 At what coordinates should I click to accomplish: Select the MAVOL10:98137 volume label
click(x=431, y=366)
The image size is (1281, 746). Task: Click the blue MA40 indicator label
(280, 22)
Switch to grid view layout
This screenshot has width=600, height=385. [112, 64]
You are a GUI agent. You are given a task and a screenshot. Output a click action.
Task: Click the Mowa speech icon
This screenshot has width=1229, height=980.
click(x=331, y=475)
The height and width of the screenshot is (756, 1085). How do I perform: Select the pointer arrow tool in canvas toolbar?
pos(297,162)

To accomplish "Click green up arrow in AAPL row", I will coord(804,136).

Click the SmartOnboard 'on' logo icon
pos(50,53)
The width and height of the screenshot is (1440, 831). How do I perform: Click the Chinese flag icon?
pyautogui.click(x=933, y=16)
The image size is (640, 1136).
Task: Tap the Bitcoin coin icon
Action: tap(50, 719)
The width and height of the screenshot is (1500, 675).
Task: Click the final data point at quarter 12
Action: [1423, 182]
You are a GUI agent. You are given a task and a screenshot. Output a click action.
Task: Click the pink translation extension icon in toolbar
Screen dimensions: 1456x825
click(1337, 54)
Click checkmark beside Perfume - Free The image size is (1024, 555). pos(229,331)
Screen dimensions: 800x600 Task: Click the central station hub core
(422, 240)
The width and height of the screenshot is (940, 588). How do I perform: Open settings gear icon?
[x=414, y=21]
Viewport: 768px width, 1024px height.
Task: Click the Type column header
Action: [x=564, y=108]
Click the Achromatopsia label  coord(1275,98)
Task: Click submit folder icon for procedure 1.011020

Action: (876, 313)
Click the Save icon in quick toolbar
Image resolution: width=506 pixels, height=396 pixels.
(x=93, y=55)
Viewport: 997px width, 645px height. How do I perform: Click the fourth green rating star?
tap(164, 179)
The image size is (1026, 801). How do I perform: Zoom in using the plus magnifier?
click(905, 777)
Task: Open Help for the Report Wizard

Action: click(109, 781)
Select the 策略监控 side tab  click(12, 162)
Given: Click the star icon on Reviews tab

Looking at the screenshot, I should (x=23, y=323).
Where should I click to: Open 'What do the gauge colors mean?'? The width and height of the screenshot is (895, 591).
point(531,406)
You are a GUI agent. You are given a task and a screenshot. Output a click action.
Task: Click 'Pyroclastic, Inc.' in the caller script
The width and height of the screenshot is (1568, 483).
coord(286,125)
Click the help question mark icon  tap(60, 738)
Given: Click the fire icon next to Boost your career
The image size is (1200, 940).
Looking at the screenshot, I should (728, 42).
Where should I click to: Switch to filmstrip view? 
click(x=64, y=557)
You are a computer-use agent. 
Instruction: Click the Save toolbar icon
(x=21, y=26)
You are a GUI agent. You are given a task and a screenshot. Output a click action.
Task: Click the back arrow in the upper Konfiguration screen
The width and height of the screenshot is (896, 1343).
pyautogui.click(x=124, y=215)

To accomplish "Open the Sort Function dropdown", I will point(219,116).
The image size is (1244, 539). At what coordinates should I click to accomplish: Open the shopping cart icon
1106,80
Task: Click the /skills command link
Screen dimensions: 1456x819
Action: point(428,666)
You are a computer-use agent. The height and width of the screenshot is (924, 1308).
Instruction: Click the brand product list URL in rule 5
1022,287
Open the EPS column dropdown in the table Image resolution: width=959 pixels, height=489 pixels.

**Goal of the exercise**. Please count the lines in the records above that contain the word "Where" and give only that number.

**Solution to the problem**. 2